§ Selected extract:
----------------
Posted on March 8, 2019

Like many of you who commented last week, I’m also not ready or willing to give up that human beings possess free will. I will attempt in the next couple weeks to present what I see the research is saying on the subject. This week, I want to propose a thought experiment for you.
What if the behavior of those we serve is 100% predictable based solely on past experiences and the variables in the environment?
How would this change your programming?
In other words, if you had perfect knowledge of how their past impacts their brain functioning, you could predict exactly how they would react in certain situations. Behavior and actions are entirely deterministic leaving no room for volitional choice or free will. Behavior is predictable like punching numbers into a calculator or writing code on the computer.
I ask this question because, while I still see a window for free will and personal responsibility, the research shows me that this window is much narrower than many believe. Most of our schools, programs, and systems evolved out of the assumption that people are continually making well thought out logical choices. What if the exact opposite was true?
We will search for the middle ground next week but feel this thought experiment helps us explore an extreme that is closer to reality than many of the past assumptions we used to create and operate helping interventions.
We have, through the arts and literature, explored this line of thinking before. Minority Report is a great example of a society that builds itself around the concept of “future crime” and punishing people before they have a chance to inflict harm on society. Also, there is an animated series called Psychopass that explores this idea too wherein a computer can predict almost all individuals proclivity towards antisocial behavior and controls them accordingly (caution: it’s a very violent show, but thought provoking all the same). The concept of choice is explored heavily in both of these examples. 1984 explored several elements free will and “The Party” using thought control to remove this from society. We root for the heroes in these examples due to their struggle against deterministic fatalism.
----------------
§ Entries shown:
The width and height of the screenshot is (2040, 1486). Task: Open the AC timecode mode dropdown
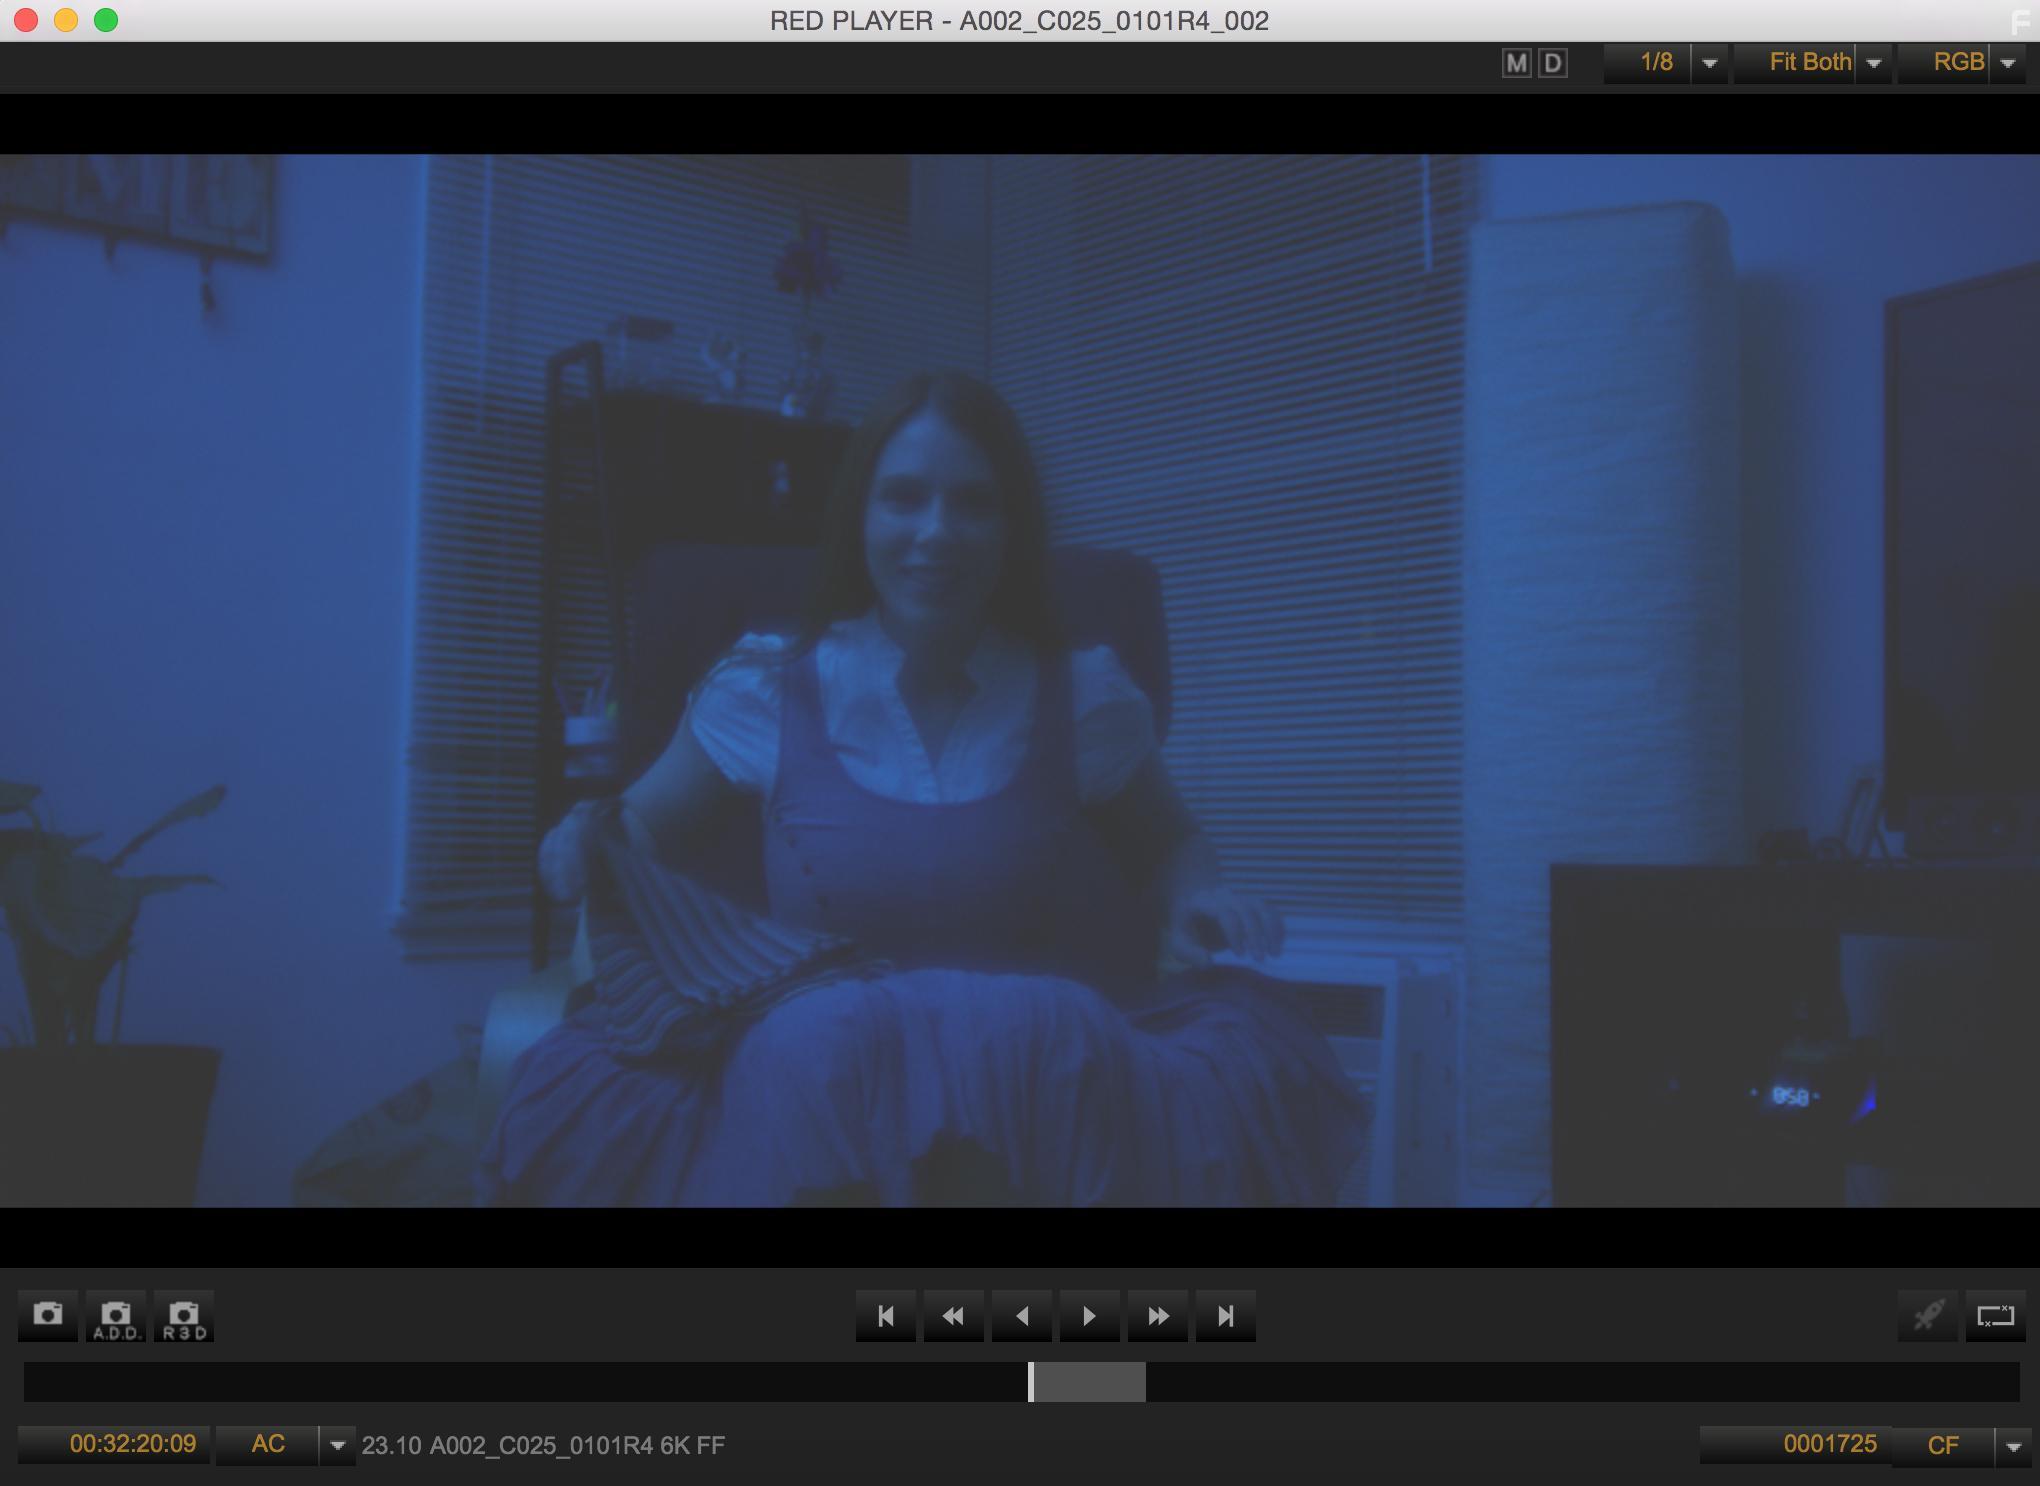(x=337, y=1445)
----------------
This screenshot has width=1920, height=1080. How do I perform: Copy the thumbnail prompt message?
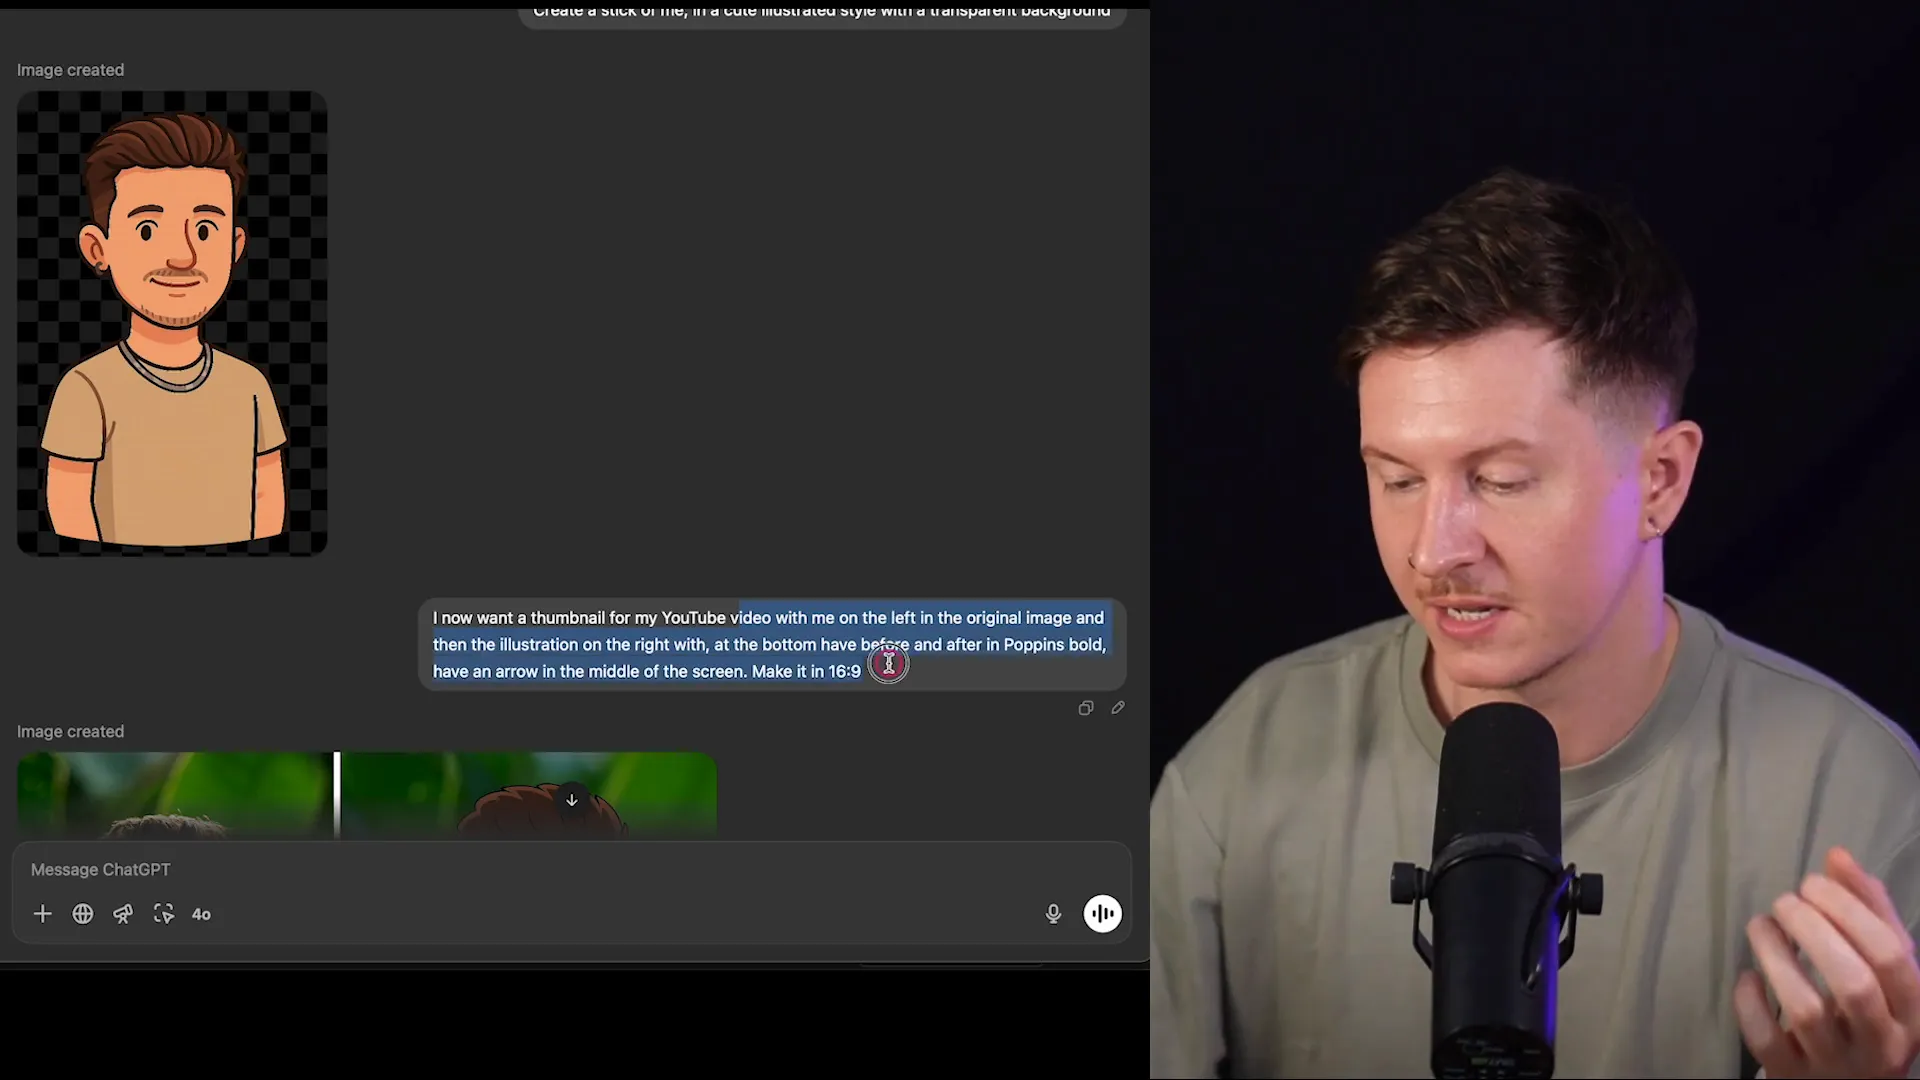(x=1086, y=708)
----------------
§ Exercise task 1: How would you render the sentence "Most of our schools, programs, and systems evolved out of the assumption that people are continually making well thought out logical choices." from the post on free will in Spanish?
§ Exercise task 2: Do these statements agree with the post on free will? (a) The author is ready to give up the idea that human beings have free will. (b) Psychopass is an animated series. (c) The author intends to look for a middle ground next week. Answer yes or no for each, and quote the words from the post that decide it.
§ Exercise task 3: Can you write out the passage of the post on free will between "In other words, if" and "opposite was true?", inclusive, substituting "spreadsheet" for "calculator"?

§ Final result 1: La mayoría de nuestras escuelas, programas y sistemas evolucionaron a partir de la suposición de que las personas toman continuamente decisiones lógicas bien pensadas.

§ Final result 2:
(a) No: "I’m also not ready or willing to give up that human beings possess free will."
(b) Yes: "there is an animated series called Psychopass"
(c) Yes: "We will search for the middle ground next week"

§ Final result 3:
In other words, if you had perfect knowledge of how their past impacts their brain functioning, you could predict exactly how they would react in certain situations. Behavior and actions are entirely deterministic leaving no room for volitional choice or free will. Behavior is predictable like punching numbers into a spreadsheet or writing code on the computer.
I ask this question because, while I still see a window for free will and personal responsibility, the research shows me that this window is much narrower than many believe. Most of our schools, programs, and systems evolved out of the assumption that people are continually making well thought out logical choices. What if the exact opposite was true?